◆ **TASKS FOR THIS EXERCISE**:
- A) In the dandelion wine text, on what date was the naturally fermented batch set to ferment?
- B) Carry the dandelion wine text forward from its final sentence.

◆ **PASSAGE**:
━━━━━━━━━━
Dandelion Wine

This year the exploration with Dandelions went beyond jelly and dried leaves and roots into fermenting a wine.  What a wonderful experiment it turned out to be.  I explored two ways of processing these flowers.  One with yeast added and one left to ferment naturally.  Pictured is the natural ferment which pulls in yeast from the environment.  This batch was put to ferment on April 18th, 2020 and it was left to sit until June 10th, 2020.  Almost a full two months.

Upon straining the liquid from the brew the smell of wine alcohol was evident.  I was surprised by the inner excitement and amazement I felt.  Since leaving the food and beverage industry wine hadn’t been a big part of life once having kids that was followed by pursuing focused awareness on somatic learning and connections.  Now in this adventure I couldn’t wait to try a glass.  It turned out to be a very good glass of wine.  A week before filtering it I had a sample and it was still too sweet for my liking.  Someone who likes sweet wine could decant it sooner than I did.
━━━━━━━━━━
◆ **PROVIDED MATERIAL**:
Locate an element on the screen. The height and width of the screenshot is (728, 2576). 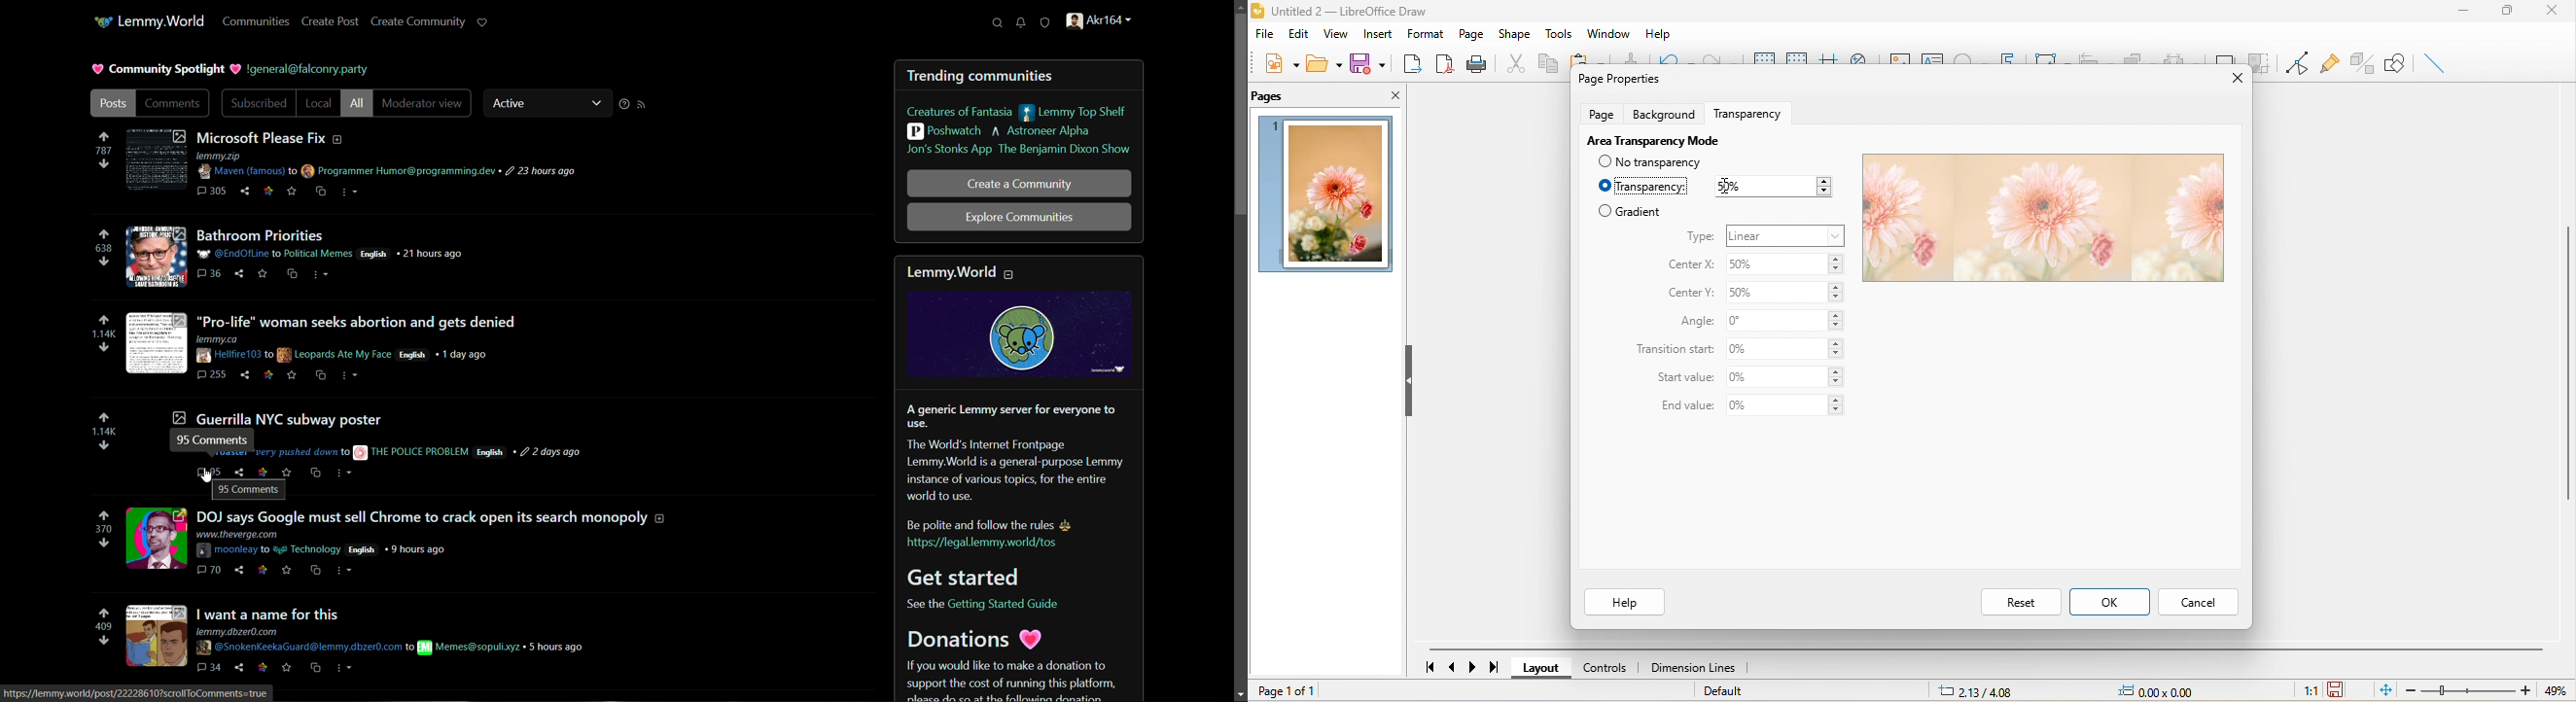
pages is located at coordinates (1272, 97).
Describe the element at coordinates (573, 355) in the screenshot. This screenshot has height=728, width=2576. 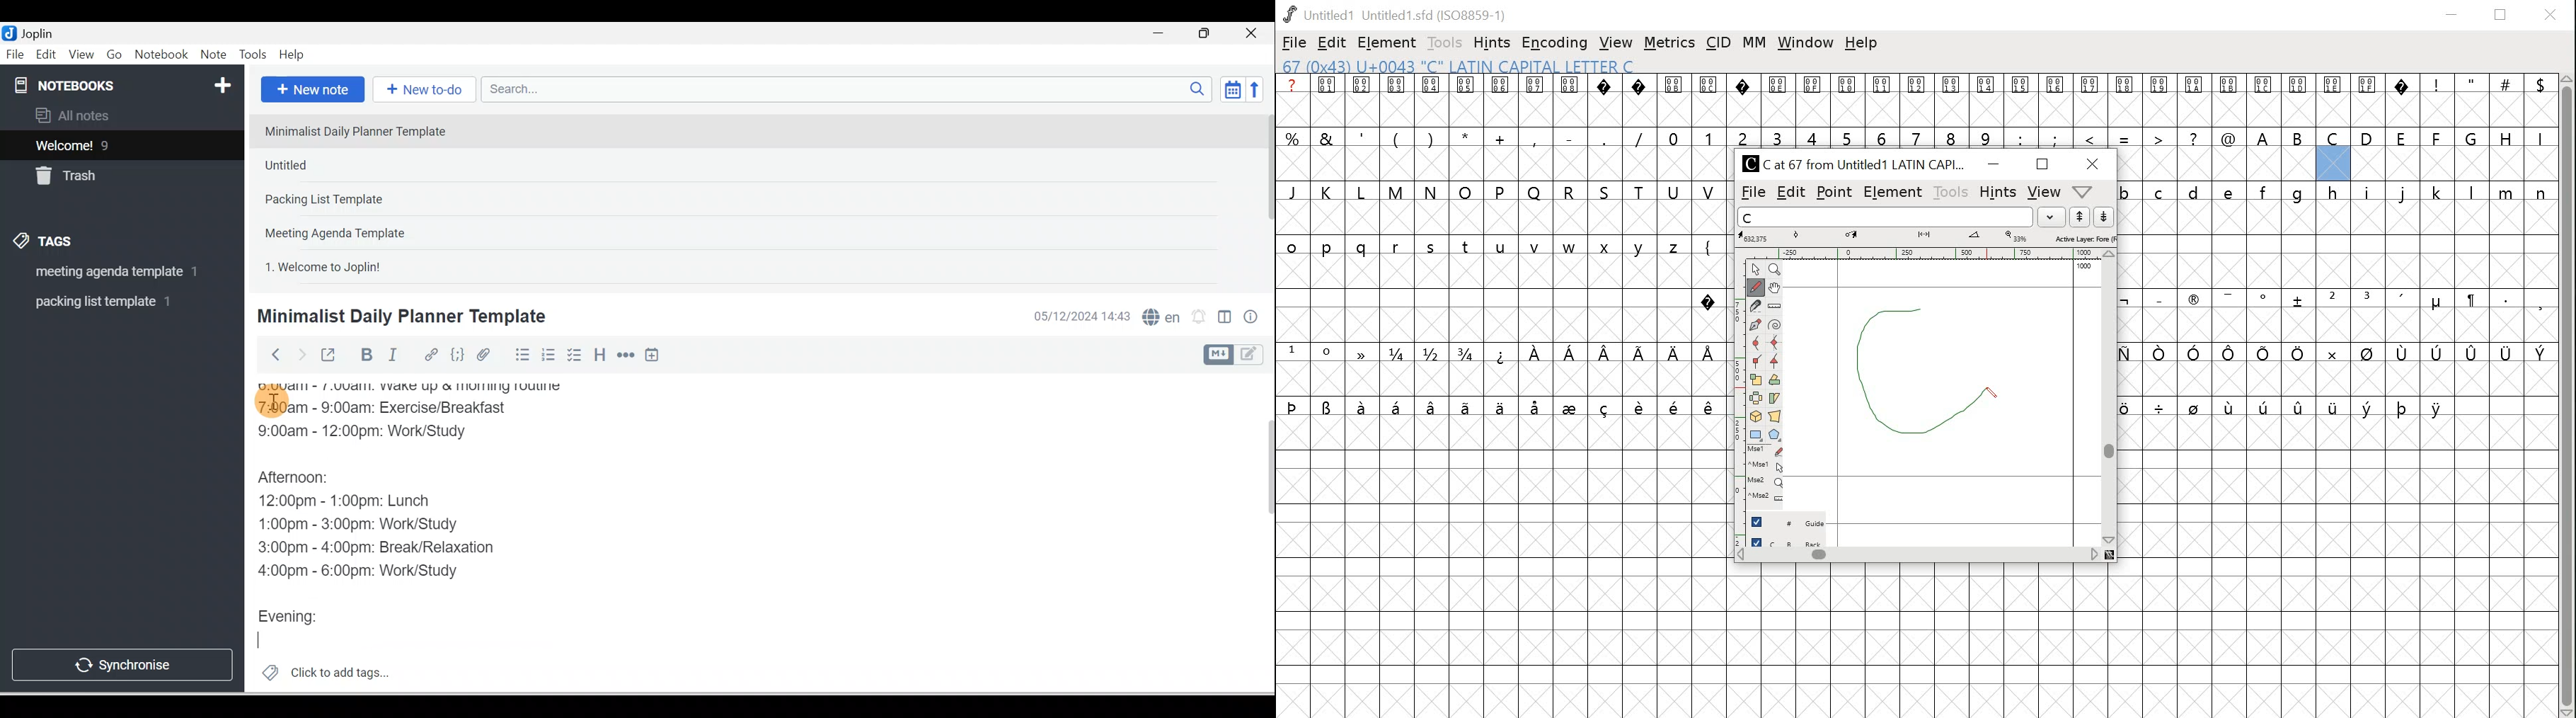
I see `Checkbox` at that location.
━━━━━━━━━━
◆ **ANSWERS PER TASK**:
- A) April 18th, 2020

- B)
After filtering it and putting it into bottles for another few days before pouring a glass I was met with a pop upon opening the bottle.  It was as strong as opening a corked champagne bottle.  This means it was still in a fermenting process. I wouldn’t want to leave these bottles capped much longer without letting some air in!

After working late in the garden and sitting down at my desk with this glass was a treat.  Adding to the experience was the connection to picking the dandelion flowers myself, processing them, and then adding them into a mixture for a  fermenting process.  Very satisfying.

The second experiment with added yeast is not ready to be filtered and bottled yet.  I will compare the two once it is.  Until then I will continue to find pleasure at the memory of pleasure from success with a new recipe adventure.

For me a difference between this wine and commercial wine is the aliveness of it.  It seems to activate my mouth in away that enlivens it as the liquid first makes contact.  I am curious if the added yeast dandelion wine will give the same reaction.

For more on the recipe for Dandelion Wine……….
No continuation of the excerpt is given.